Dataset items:
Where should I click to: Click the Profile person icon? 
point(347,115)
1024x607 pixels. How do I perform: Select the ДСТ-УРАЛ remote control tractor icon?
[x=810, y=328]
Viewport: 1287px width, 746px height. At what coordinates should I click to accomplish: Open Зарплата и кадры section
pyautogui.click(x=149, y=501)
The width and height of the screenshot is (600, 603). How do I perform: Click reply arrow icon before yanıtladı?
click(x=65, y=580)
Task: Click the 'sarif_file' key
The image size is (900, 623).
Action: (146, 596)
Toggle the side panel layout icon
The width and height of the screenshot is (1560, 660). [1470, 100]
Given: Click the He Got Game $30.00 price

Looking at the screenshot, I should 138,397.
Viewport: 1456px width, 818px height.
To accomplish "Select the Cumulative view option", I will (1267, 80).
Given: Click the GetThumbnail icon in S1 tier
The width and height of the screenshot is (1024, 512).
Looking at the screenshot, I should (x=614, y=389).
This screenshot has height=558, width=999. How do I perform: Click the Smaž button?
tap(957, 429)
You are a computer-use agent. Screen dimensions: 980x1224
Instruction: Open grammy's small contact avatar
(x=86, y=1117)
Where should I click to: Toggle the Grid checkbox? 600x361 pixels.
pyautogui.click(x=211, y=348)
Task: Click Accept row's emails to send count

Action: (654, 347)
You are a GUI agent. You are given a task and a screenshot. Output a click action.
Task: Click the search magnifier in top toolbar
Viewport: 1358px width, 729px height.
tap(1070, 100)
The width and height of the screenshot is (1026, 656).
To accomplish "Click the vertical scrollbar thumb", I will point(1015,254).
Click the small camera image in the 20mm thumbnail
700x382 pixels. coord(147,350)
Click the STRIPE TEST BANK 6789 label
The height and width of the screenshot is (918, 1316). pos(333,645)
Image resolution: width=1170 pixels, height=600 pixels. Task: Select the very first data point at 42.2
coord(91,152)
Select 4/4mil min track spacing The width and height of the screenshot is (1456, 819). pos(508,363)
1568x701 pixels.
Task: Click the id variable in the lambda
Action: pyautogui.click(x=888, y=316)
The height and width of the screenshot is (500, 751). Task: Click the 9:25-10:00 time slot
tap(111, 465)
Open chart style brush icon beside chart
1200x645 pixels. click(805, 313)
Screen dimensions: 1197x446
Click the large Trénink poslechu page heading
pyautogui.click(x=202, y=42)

=== WHAT IS NEEDED ===
Only one thing is wanted in reply: the number of lines in the entries that hold the string "agent".

=== SOLUTION BELOW ===
2